The case of the day is Saleh v. Bush (9th Cir. 2017). Sundus Shaker Saleh was an Iraqi who became a refugee during the Iraq War when Kurdish forces aligned with the United States forced her to leave her home in 2003. She sued former President George W. Bush, Dick Cheney, Donald Rumsfeld, Condoleezza Rice, Colin Powell, Paul Wolfowitz, and the United States. Remember those guys and gals? Saleh brought her claim under the Alien Tort Statute, claiming the defendants had committed the crime of aggression, a violation of customary international law. The government certified that the defendants had been acting within the scope of their offices, and therefore the government was substituted as the sole defendant under the Westfall Act. The court then dismissed the claim on account of Saleh’s failure to exhaust her administrative remedies under the Federal Tort Claims Act. Saleh appealed.
The Westfall Act provides that the sole remedy for “injury or loss of property, or personal injury or death arising or resulting from the negligent or wrongful act or omission of any employee of the Government while acting within the scope of his office or employment” is a claim against the government, not against the employee.[efn_note]There are exceptions for so-called constitutional torts or when a statute specifically authorizes an action against the employee, but neither exception applied here.[/efn_note] The United States has waived it sovereign immunity in such cases, but only if the plaintiff first presents his claim to the relevant government agency for an administrative adjudication. It seems Saleh did not present her claim in this way.
Saleh argued that the prosecution of the Iraq War was outside the scope of the individual defendants’ offices, because they had been planning the war before entering office. The court rejected this argument easily. More interestingly, she claimed that the invasion of Iraq and the prosecution of the war was not an “official” act, because it was contrary to a treaty obligation. She cites the Pinochet case, in which the House of Lords found that Chilean dictator Augusto Pinochet’s acts were not official because they violated the Convention Against Torture. That decision, though, asked whether the acts were official as a matter of international law, not domestic law. Morevoer, to the extent statutes like the Westfall Act should be construed to avoid conflict with treaties, that rule applies only when the statute is ambiguous. There was no ambiguity in the Westfall Act.
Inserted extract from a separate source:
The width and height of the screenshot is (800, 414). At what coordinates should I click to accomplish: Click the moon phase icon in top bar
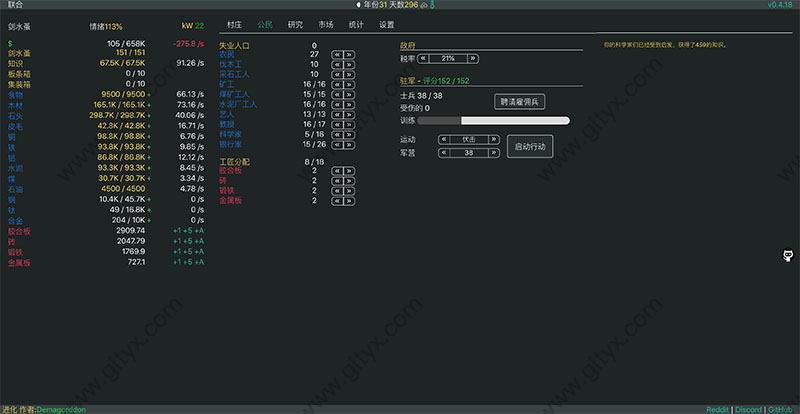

Saleh’s final argument was that aggression is a violation of a jus cogens norm, and that “Congress simply cannot immunize a federal official from liability for a jus cogens violation.” The court was willing to assume without deciding that agression is indeed a jus cogens violation. But Saleh’s argument ran aground on precedent. The court pointed to Siderman de Blake v. Argentina, 965 F.2d 699 (9th Cir. 2003), where it held that a foreign sovereign was immune under the FSIA from liability for violations of the Convention Against Torture. If Congress can immunize a foreign government, than surely it can immunize a domestic official, as the doctrines surrounding domestic sovereign immunity are ultimately derived from constitutional law as opposed to “mere” customary international law. No doubt some will be unhappy with how the court ranked constitutional law and international law here, and one could say that even if the sovereign immunity of the United States is constitutional, the immunity of government officials is not. But be that as it may, there’s nothing more orthodox than the assertion that constitutional law ranks above international law in our legal system.